Associated helpful intuition pump: LLM word tokenization is like a logographic writing system, where each word corresponds to a character of the logography. There need be no particular correspondence between the form of the token and the pronunciation/"alphabetical spelling"/other things about the word, though it might have some connection to the meaning of the word - and it often makes just as little sense to be worried about the number of grass radicals in "草莓" as it does to worry about the number of r's in a "strawberry" token.
(And yes, I am aware that in Mandarin Chinese, there's lots of multi-character words and expressions!)
Because RLHF works, we shouldn't be surprised when AI models output wrong answers which are specifically hard for humans to distinguish from a right answer.

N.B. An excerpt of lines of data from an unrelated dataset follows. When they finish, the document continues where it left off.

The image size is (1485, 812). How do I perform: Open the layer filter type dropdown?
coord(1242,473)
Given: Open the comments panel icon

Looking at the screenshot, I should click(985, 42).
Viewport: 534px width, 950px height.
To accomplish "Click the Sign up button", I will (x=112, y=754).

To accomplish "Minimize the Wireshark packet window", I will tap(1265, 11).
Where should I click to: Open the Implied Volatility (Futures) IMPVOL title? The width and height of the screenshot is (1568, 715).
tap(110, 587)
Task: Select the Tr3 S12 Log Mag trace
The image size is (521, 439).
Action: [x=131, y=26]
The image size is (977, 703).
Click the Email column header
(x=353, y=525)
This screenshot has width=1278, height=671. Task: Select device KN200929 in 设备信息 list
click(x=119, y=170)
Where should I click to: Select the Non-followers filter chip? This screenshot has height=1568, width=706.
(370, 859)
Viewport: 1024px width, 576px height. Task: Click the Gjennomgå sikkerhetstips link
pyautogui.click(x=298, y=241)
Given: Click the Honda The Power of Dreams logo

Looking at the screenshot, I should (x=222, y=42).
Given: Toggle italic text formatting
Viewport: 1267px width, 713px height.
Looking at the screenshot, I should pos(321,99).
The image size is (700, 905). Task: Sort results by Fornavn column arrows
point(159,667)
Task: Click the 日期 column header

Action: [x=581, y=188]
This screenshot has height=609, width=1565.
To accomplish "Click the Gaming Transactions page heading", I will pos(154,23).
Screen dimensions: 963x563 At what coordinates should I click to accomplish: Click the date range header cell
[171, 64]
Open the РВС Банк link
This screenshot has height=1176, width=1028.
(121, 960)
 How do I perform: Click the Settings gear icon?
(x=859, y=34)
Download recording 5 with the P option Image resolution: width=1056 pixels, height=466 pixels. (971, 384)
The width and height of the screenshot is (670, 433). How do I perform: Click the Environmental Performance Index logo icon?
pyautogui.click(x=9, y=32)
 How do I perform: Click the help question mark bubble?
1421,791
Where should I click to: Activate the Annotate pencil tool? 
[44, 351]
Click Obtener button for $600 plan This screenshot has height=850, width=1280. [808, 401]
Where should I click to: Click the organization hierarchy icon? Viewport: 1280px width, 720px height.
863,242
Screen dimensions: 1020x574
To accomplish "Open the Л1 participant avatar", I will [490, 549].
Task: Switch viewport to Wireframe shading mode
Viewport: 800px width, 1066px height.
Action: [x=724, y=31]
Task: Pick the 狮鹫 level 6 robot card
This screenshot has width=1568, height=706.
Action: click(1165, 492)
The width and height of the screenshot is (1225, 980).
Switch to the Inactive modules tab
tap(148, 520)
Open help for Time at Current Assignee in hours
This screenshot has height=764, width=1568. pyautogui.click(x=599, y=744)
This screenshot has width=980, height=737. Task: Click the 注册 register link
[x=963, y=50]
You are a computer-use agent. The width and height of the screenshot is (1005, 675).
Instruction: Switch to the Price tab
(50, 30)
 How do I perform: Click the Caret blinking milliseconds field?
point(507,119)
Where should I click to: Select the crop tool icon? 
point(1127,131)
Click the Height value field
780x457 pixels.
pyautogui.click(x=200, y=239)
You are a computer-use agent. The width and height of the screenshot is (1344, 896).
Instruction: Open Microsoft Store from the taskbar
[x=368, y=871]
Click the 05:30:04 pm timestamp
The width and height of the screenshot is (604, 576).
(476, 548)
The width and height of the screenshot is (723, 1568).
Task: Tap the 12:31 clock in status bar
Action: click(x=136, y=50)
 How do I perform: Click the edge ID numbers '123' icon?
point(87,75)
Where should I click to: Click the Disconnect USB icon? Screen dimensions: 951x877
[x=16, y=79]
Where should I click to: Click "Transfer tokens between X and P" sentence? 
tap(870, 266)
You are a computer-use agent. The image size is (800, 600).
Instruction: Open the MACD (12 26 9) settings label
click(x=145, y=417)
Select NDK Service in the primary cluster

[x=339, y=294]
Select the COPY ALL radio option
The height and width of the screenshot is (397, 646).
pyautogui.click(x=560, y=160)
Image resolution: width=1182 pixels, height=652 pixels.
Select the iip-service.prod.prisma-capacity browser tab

This observably (seems like it) generalizes to all humans, instead of (say) it being totally trivial somehow to train an AI on feedback only from some strict and distinguished subset of humanity such that any wrong answers it produced could be easily spotted by the excluded humans.
Such wrong answers which look right (on first glance) also observably exist, and we should thus expect that if there's anything like a projection-onto-subspace going on here, our "viewpoint" for the projection, given any adjudicating human mind, is likely all clustered in some low-dimensional subspace of all possible viewpoints and maybe even just around a single point.
This is why I'd agree that RLHF was so specifically a bad tradeoff in capabilities improvement vs safety/desirability outcomes but still remain agnostic as to the absolute size of that tradeoff.
I just meant the "guts of the category theory" part. I'm concerned that anyone says that it should be contained (aka used but not shown), and hope it's merely that you'd expect to lose half the readers if you showed it. I didn't mean to add to your pile of work and if there is no available action like snapping a photo that takes less time than writing the reply I'm replying to did, then disregard me.